Speaking for the first time since his arrest at Webster Hall last Saturday, former Cro-Mags bassist Harley Flanagan insisted he was acting in self-defense during a brawl that landed two of the band’s current members in the hospital with knife wounds. A grand jury trial was scheduled for Sept. 27 during a hearing at Manhattan Criminal Court today.
“DMS jumped me, man,” Mr. Flanagan told The Local outside of the courtroom, upon recognizing this reporter as the roadie for an opening band who bunked with him on a Cro-Mags tour in 2000. Mr. Flanagan said he was attacked by members of the Doc Marten Skinheads, a gang with a history of violence that grew out of the 1980s hardcore scene and is still active today (graffiti around the Lower East Side reads “Demonstrating My Style” and “Drugs Money Sex.”)
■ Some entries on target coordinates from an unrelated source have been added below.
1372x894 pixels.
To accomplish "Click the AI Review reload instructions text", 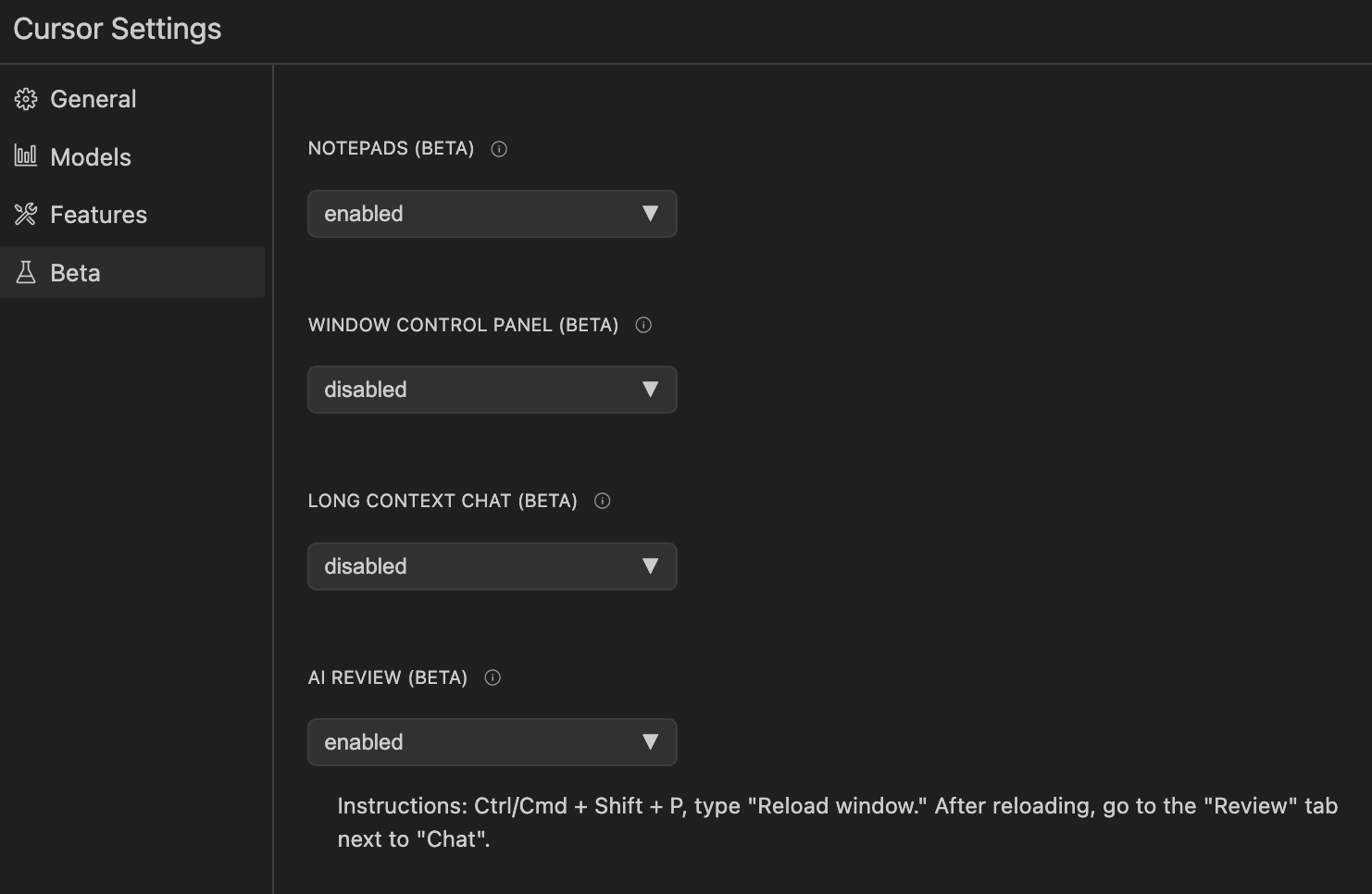I will pos(837,823).
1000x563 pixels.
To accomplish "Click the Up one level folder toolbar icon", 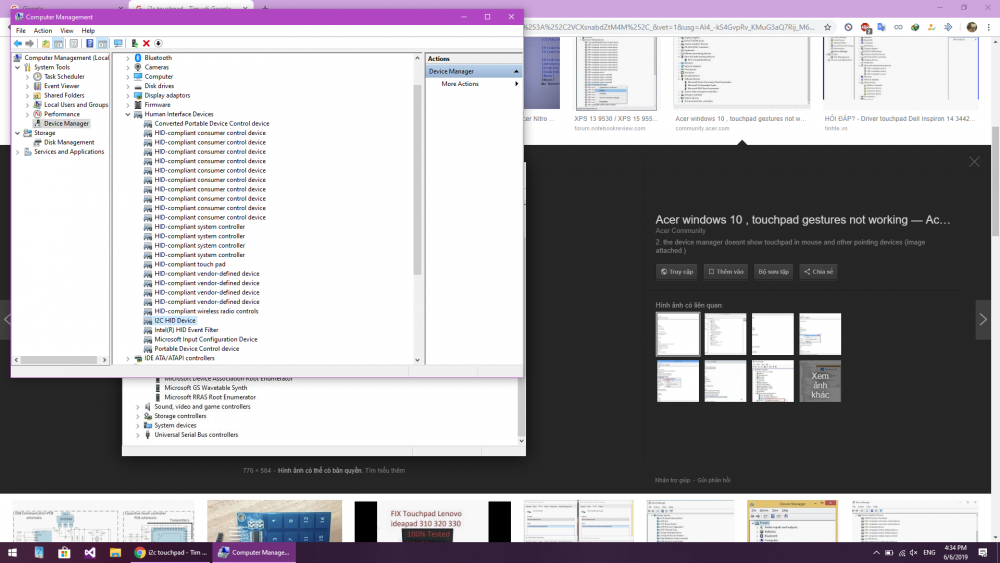I will pos(46,43).
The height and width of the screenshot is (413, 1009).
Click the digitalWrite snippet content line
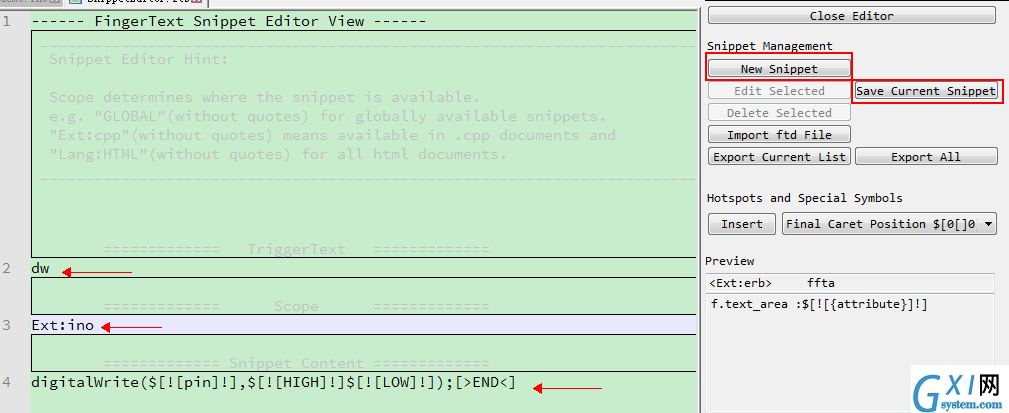click(363, 382)
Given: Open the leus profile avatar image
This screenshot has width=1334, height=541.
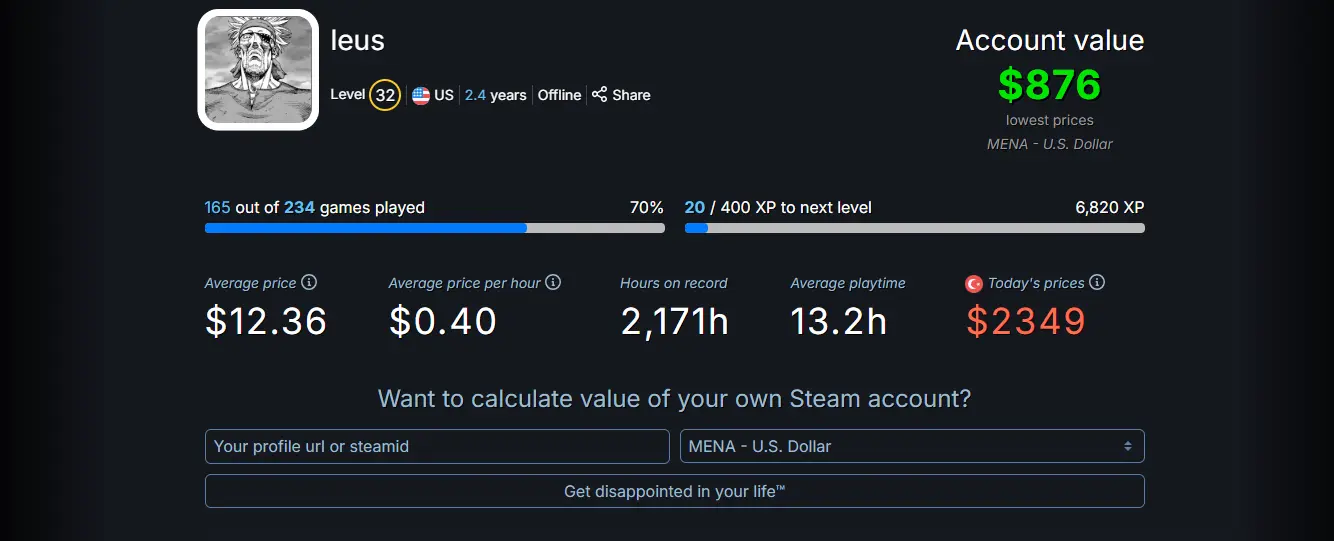Looking at the screenshot, I should [x=258, y=70].
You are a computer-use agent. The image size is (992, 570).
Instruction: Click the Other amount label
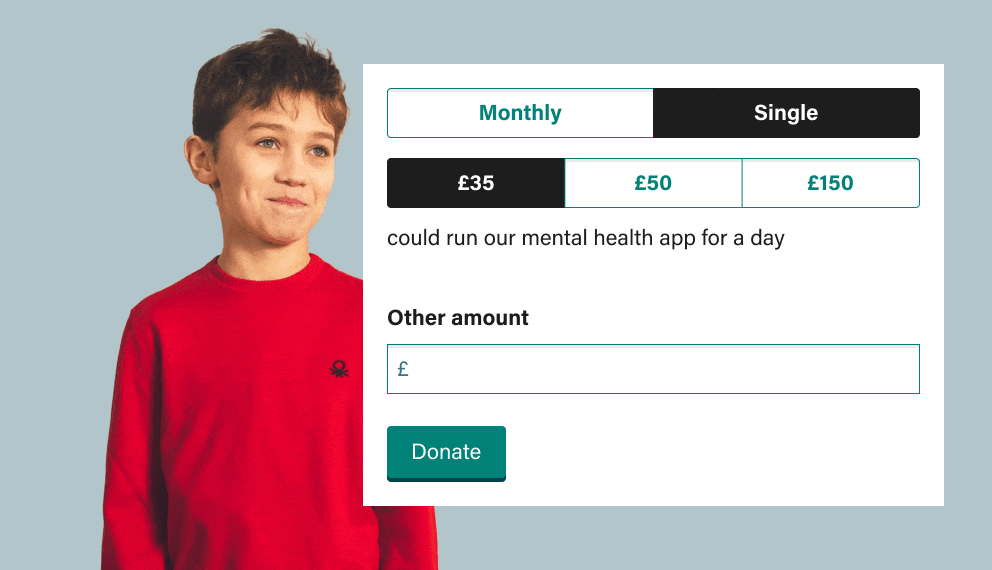tap(457, 318)
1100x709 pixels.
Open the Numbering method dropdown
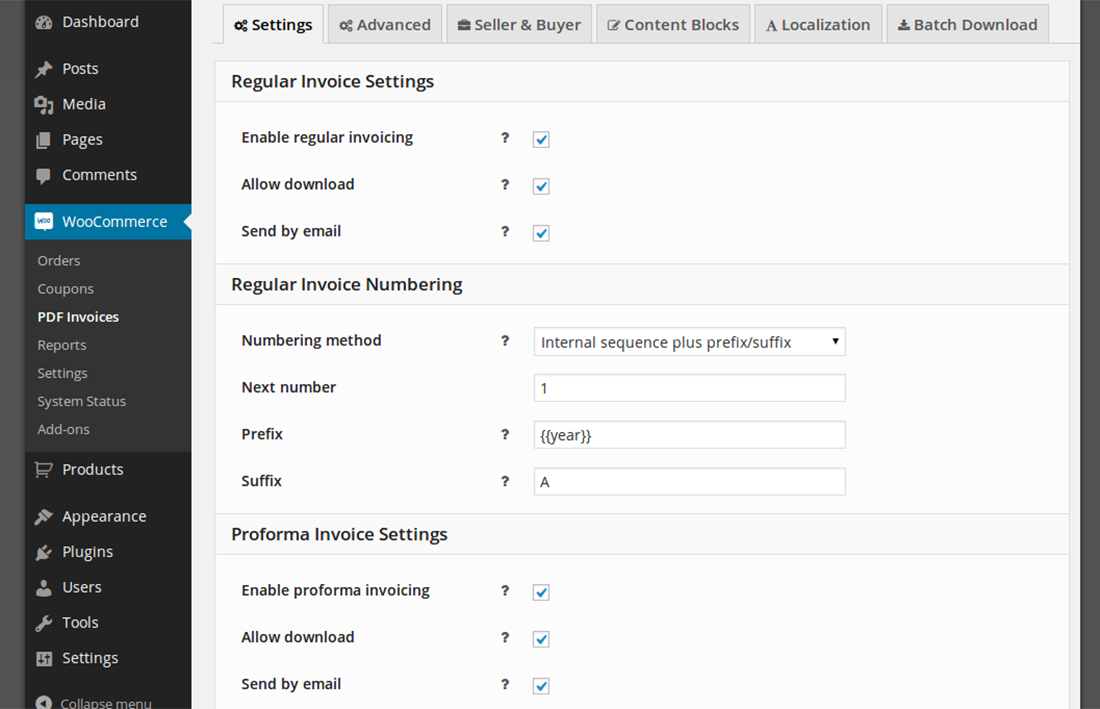(x=689, y=342)
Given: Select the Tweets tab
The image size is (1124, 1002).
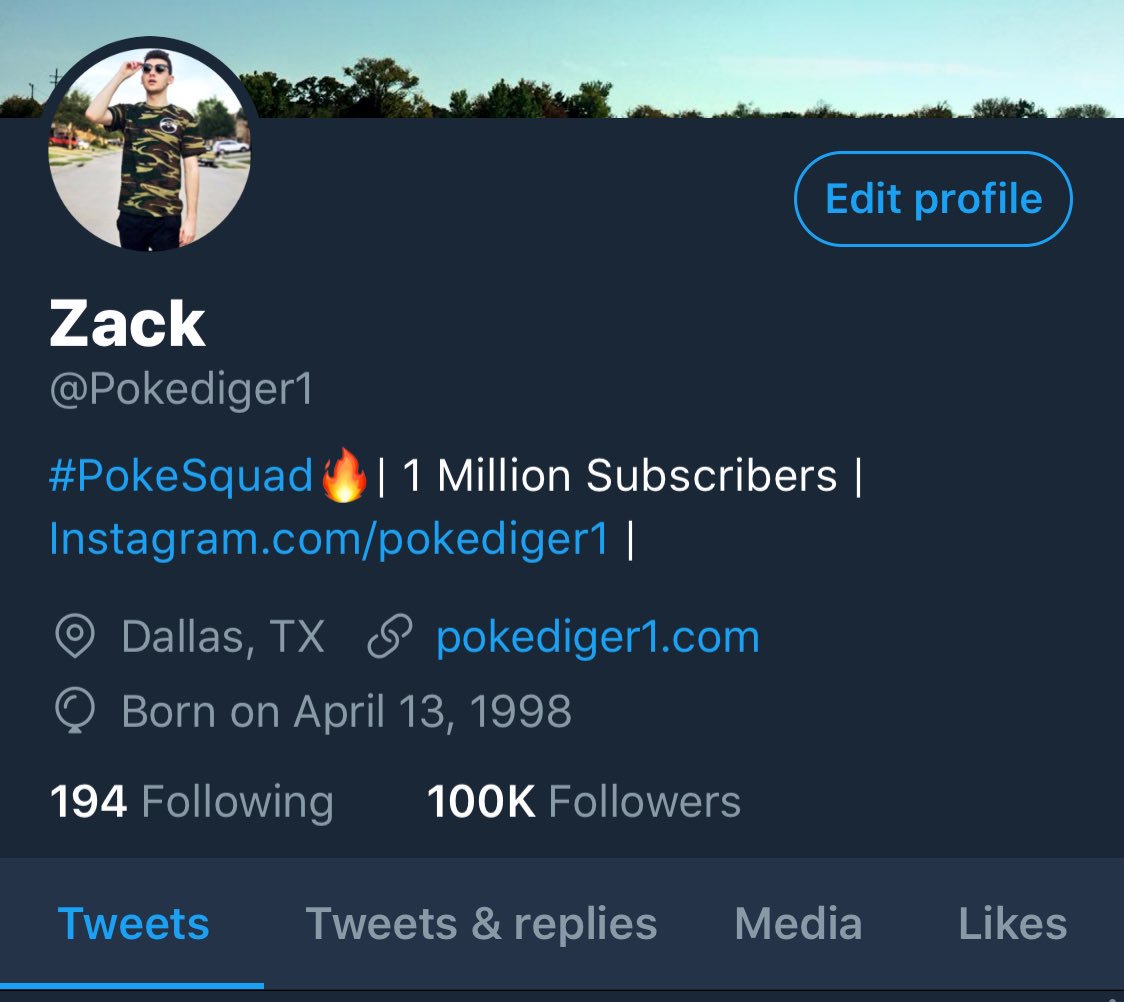Looking at the screenshot, I should coord(133,923).
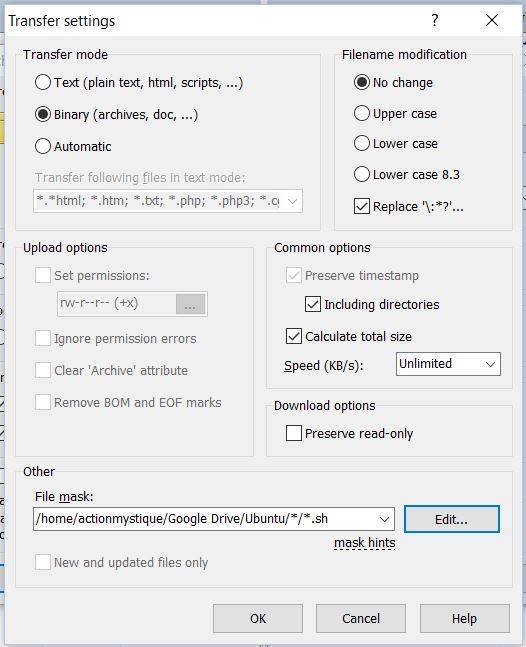526x647 pixels.
Task: Uncheck the Replace '\:*?' checkbox
Action: [x=361, y=206]
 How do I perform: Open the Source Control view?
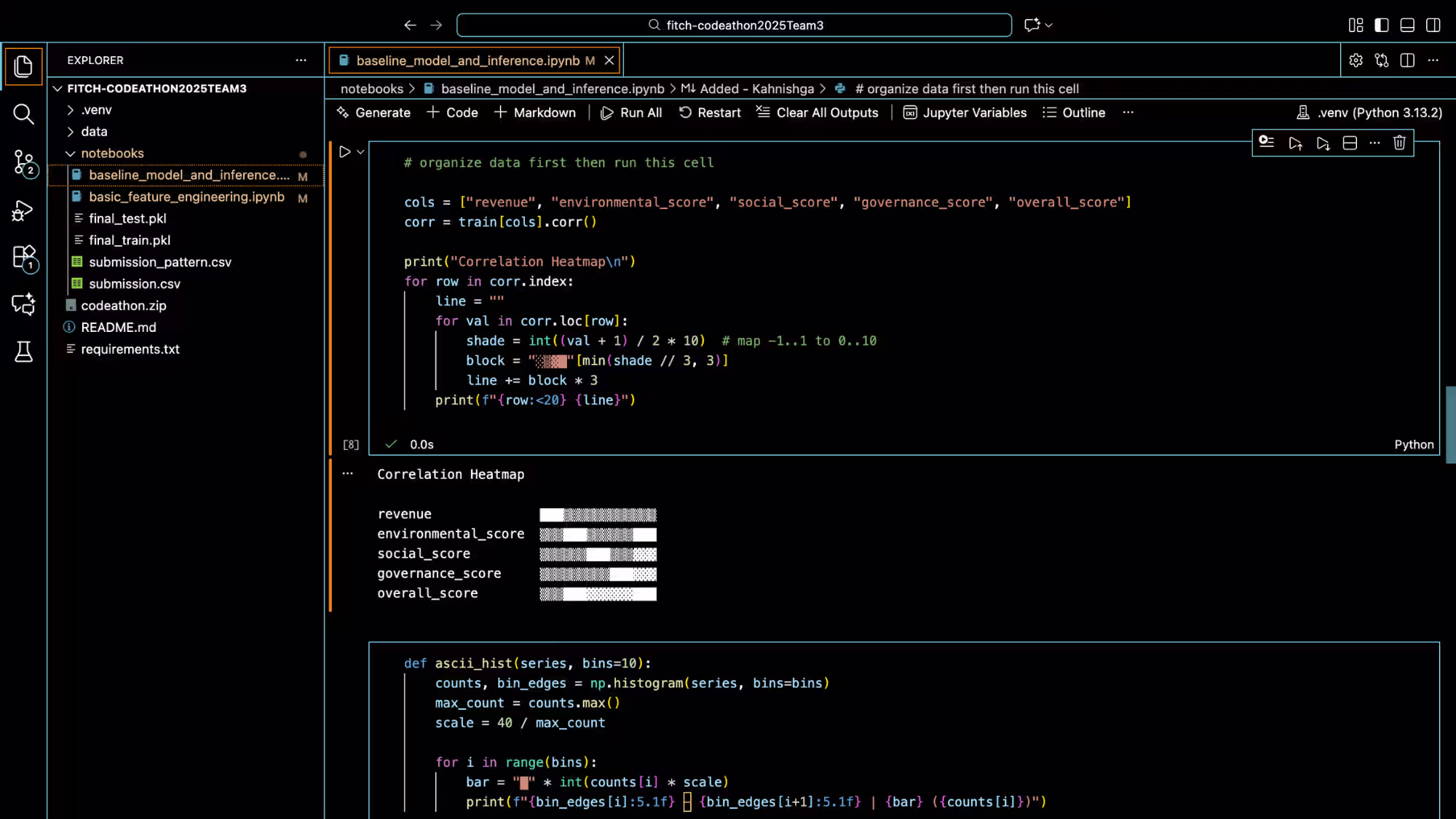[23, 162]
“You know this scene – a bunch of loser bullies,” said Mr. Flanagan, who appeared in court along with three fellow Hare Krishna devotees and his attorney. “Seven or eight guys kicked me to a bloody mess.”
The musician’s claim that he was attacked in the VIP area by members of DMS contradicted initial reports that he barged into it with a knife. “They’re making it sound like I’m some PCP-addicted maniac,” he said.
According to Mr. Flanagan, his Saturday night started as an invitee to the press conference for the CBGB Festival, a multi-venue event that was supposed to capture the spirit of the legendary Bowery club. He said he went to Webster Hall, where the Cro-Mags were set to headline a show with fellow hardcore legends Sick of it All, after being given four VIP passes by the festival’s promoters. “How do you think I got in? Magic?” he asked. “I didn’t come on a whim, I was given laminates.”
Mr. Flanagan said he was hoping to bury a long-standing feud with Cro-Mags frontman John Joseph McGowan; he thought he might even be able to play some songs with his old band and get some press for what he said was his new record deal. “I went alone to try and talk to my former singer,” he said.
But when he entered Mr. McGowan’s dressing room, he said, he didn’t see the vocalist known on the scene as J.J. and Bloodclot. “I think he was on the stairs headed to the stage,” said Mr. Flanagan. “I’m the only person who would walk into a room full of DMS. I’m a black belt. One-on-one they could never have done this to me.” Mr. Flanagan said that when a pile-on ensued, he didn’t know who exactly he was fighting, but admitted, “I caught a chunk out of one of their faces.”
After the incident, Mr. Flanagan was arrested on charges of assault and criminal weapons possession, and the show was canceled. Initial reports claimed he had broken a leg but he told The Local that the stitched-up cut on his knee was a stab wound that required 30-odd stitches.
When Mr. Flanagan was asked if he brought a knife into the VIP area, his attorney, Sean Parmenter, interjected that the investigation was ongoing. Mr. Parmenter said he had spoken to the District Attorney and it wasn’t clear whether Saturday’s slashing victims, band members William Berario and Michael Couls, were going to cooperate. A photo sent to The Local on Saturday showed Mr. Couls, known as The Gook, smiling and giving a thumbs-up from his hospital bed.
Formed in 1984, the Cro-Mags released their first album, “Age of Quarrel,” in 1986. The seminal album placed middle-class American hardcore in the slumscapes of the Lower East Side, and consisted of 15 songs of hardcore fury with a magical Rasta dusting. The band never hit harder or bigger than its debut LP and its various lineups and reunions brought on inevitable tensions.
The Harley-Bloodclot beef is reminiscent of hip-hop feuds. Mr. McGowan told The Times that Mr. Flanagan had been persona non grata with the Cro-Mags since 2000. “This dude has been a negative thorn in the side of this band forever,” he said. “I hope he gets what’s coming to him.”
Last week The Post also explored the troubled history between the onetime bandmates. “He shouldn’t have been at that show,” Mr. McGowan told the paper. “He showed up at the show with a knife. It shows intent.”
Mr. Flanagan has written an unpublished memoir that delves into his time with the Cro-Mags as well as his experiences as a father and martial arts instructor. He stressed his family life in telling The Local, “Why would I risk all that on a bunch of bullies?”
He also wanted his place in history to be remembered. “No one has done more on the Lower East Side than me,” he said. “I played in the Stimulators when I was 12. I’m not a part of the scene, the scene is a part of me.”
To date, an online fundraising campaign has raised $581 for Mr. Flanagan’s legal fees.